Document segment Start Marker

Introduction

The singleCellTK package integrates functions from Scanpy which is a scalable Python-based toolkit for analyzing single-cell gene expression data built on top of the AnnData framework to store data and results. It includes functions for finding variable genes, dimensionality reduction, clustering, and differential expression. The Python-based implementation efficiently deals with datasets of more than one million cells.

Users can assess the Scanpy workflow via the singleCellTK package using either the R console or interactive graphical user interface (GUI) built with R/Shiny. The singleCellTK package uses the SingleCellExperiment object to store data and results. The Scanpy wrapper functions in singleCellTK automatically convert the data and results back and forth between SCE and AnnData objects so users do not have to do this manually.

The Shiny app allows users to access Scanpy functions and workflows without having to know the underlying code. Users can access all functions in the a la carte workflow in combination with functions from other packages. The Shiny app also contains a curated workflow that lets the users run the steps of the complete Scanpy workflow in a sequential manner and display the results with interactive plots.

In this tutorial, you can select the ‘Interactive Analysis’ tabs below for detailed instructions on how to run the Scanpy workflow with the Shiny or the ‘Console Analysis’ tabs for instructions on running the workflow using the R console.

Note: This tutorial assumes that the data has already been imported, QC’ed, and filtered. Please see the Import and QC tutorial for more information.

Workflow Guide

In this tutorial example, we illustrate all the steps of the Scanpy curated workflow and focus on the options available to customize the individual steps per the Scanpy instructions. To start the Scanpy curated workflow in the Shiny app, click on the ‘Curated Workflows’ tab in the top nagivation menu and select Scanpy:

1. Normalize Data
The first major step in the analysis is to normalize the raw counts for differences in overall library size (i.e. total number of counts) and apply a log transformation. For this purpose, any assay containing raw counts in the uploaded data can be used. 1. Click on the ‘Normalize’ vertical tab. 2. Select the assay to normalize from the dropdown menu. 3. Modify optional parameters if necessary 4. Press the ‘Normalize’ button to start the normalization process.

Document segment End Marker
Records shown Start Marker

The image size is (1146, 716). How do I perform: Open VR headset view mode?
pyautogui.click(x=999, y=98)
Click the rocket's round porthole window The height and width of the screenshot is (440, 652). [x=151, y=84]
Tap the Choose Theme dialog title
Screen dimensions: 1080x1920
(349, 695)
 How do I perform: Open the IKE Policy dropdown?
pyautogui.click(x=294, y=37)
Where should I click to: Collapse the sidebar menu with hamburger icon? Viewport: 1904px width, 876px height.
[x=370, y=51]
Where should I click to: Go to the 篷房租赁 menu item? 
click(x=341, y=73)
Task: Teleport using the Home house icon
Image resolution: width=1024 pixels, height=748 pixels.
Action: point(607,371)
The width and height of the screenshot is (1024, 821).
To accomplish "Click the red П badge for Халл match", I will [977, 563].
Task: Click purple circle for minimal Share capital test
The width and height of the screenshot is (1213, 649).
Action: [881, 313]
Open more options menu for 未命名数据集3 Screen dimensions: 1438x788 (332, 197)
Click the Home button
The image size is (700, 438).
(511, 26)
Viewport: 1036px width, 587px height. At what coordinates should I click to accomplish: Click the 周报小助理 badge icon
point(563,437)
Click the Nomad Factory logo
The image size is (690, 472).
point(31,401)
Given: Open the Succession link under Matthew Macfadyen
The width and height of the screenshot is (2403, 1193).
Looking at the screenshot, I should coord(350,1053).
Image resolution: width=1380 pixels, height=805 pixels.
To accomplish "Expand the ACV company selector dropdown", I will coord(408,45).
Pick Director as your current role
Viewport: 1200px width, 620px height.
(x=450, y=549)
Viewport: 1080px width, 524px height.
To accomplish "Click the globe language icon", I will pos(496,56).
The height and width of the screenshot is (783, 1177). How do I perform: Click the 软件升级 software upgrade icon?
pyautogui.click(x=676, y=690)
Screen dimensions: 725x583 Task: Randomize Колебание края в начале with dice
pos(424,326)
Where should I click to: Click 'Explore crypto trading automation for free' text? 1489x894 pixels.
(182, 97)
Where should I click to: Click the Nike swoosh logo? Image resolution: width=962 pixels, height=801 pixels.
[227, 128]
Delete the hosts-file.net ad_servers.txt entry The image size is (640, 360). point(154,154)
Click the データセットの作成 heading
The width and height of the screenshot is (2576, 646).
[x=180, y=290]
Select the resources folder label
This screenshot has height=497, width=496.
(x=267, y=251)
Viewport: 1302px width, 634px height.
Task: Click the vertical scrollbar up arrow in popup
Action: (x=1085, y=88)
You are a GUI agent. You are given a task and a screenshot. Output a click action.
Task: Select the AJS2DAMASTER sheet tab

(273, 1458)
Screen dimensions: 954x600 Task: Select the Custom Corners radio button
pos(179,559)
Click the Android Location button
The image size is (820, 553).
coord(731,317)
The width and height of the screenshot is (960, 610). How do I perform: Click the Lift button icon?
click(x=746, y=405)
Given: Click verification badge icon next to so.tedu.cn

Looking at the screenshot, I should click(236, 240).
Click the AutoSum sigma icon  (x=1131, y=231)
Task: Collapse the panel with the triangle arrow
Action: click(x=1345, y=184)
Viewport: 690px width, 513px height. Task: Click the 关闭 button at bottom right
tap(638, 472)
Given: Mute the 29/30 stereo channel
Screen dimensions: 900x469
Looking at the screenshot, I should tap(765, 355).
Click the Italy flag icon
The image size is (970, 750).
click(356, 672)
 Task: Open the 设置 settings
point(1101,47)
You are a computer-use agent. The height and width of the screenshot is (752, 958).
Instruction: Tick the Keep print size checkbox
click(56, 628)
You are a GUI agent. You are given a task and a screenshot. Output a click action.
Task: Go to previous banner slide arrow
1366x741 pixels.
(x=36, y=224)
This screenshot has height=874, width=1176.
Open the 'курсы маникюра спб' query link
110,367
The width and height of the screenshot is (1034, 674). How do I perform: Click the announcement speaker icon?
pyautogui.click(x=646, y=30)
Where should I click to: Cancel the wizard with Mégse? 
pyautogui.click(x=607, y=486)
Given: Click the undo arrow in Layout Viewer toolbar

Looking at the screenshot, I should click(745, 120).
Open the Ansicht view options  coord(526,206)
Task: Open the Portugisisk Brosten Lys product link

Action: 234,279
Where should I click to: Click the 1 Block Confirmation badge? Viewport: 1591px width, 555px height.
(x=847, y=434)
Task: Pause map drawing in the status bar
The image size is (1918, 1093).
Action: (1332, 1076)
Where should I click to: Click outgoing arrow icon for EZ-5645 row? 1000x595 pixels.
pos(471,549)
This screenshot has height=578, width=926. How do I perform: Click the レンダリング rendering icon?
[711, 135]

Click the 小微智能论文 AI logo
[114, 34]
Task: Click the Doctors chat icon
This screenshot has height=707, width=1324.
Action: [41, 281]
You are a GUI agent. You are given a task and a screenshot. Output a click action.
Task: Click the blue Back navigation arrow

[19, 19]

Records shown End Marker

Problem statement :: Transcribe the passage of the Scanpy tutorial that begins with the words "The singleCellTK package integrates" and ends with "do this manually.". Rely only on the tutorial text for your answers.

Task result ::
The singleCellTK package integrates functions from Scanpy which is a scalable Python-based toolkit for analyzing single-cell gene expression data built on top of the AnnData framework to store data and results. It includes functions for finding variable genes, dimensionality reduction, clustering, and differential expression. The Python-based implementation efficiently deals with datasets of more than one million cells.

Users can assess the Scanpy workflow via the singleCellTK package using either the R console or interactive graphical user interface (GUI) built with R/Shiny. The singleCellTK package uses the SingleCellExperiment object to store data and results. The Scanpy wrapper functions in singleCellTK automatically convert the data and results back and forth between SCE and AnnData objects so users do not have to do this manually.